IN BRIEF (Page 2)

Policy
Xi to oversee reform implementation
Top leader Xi Jinping will head a group to steer economic, social and Party reforms, underscoring the country's determination to push through change amid resistance from vested interests.
China's top ruling body, the Political Bureau of the Communist Party of China Central Committee, decided to set up the group to lead overall reforms and appointed Xi as its leader at its meeting on Dec 30.
The group, which is expected to carry out the country's boldest reforms in more than three decades, is being positioned at the highest level, showing the leadership's resolve to smash the shackles of vested interests, analysts said.
But speculation has swirled around how these reforms many of which touch on the country's most complicated issues, such as the family planning policy, separating grassroots courts from local governments and improving Party anti-graft measures would be carried out in the face of resistance from local governments.
Diplomacy
Japan's leader not welcome
Beijing has declared Japanese Prime Minister Shinzo Abe "not welcome" by the Chinese people and said Chinese leaders will not meet him.

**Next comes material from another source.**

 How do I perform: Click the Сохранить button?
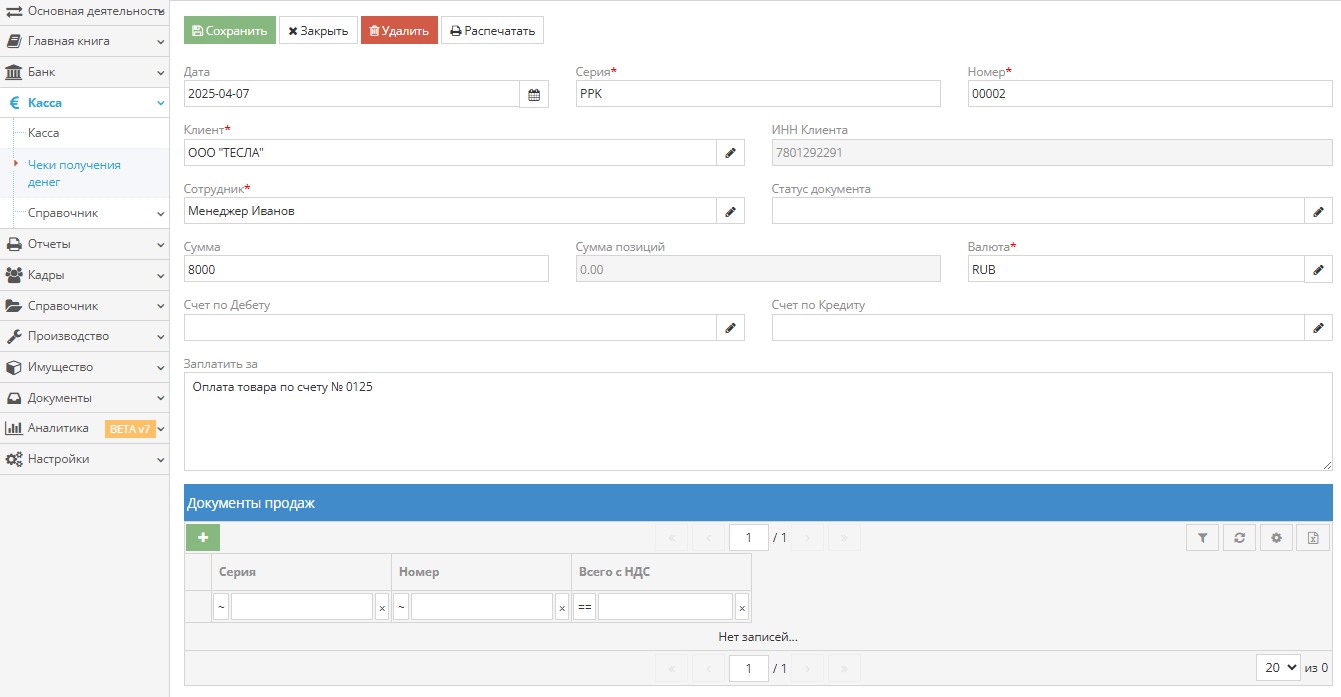[x=229, y=30]
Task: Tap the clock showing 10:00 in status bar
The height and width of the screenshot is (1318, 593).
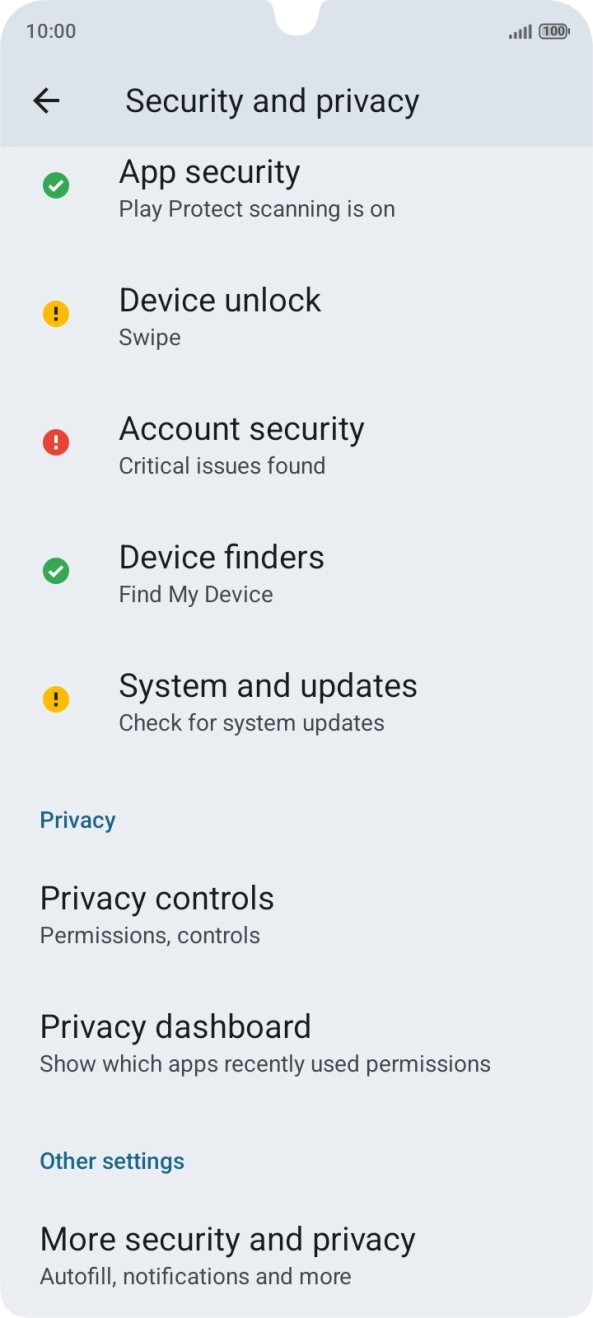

It is China's toughest stance since tensions flared last year between the Asian powerhouses over China's Diaoyu Islands.
Analysts said Abe must apologize for his visit to a shrine honoring war criminals and promise not to visit it again if he really wants to mend ties with Japan's neighbors.
"It is Abe who has shut the door on talks with Chinese leaders," Foreign Ministry spokesman Qin Gang said at a news briefing on Dec 30. He was referring to Abe's Dec 26 visit to the Yasukuni Shrine, which honors 14 Class-A World War II criminals.
"Since assuming office, Abe has miscalculated China-Japan ties and made one mistake after another," said Qin, who called the war criminals "fascists and the Nazis of Asia".
IGAD mediation in S Sudan appreciated
A Chinese Foreign Ministry spokeswoman on Dec 31 expressed China's appreciation and support for the Intergovernmental Authority on Development in South Sudan.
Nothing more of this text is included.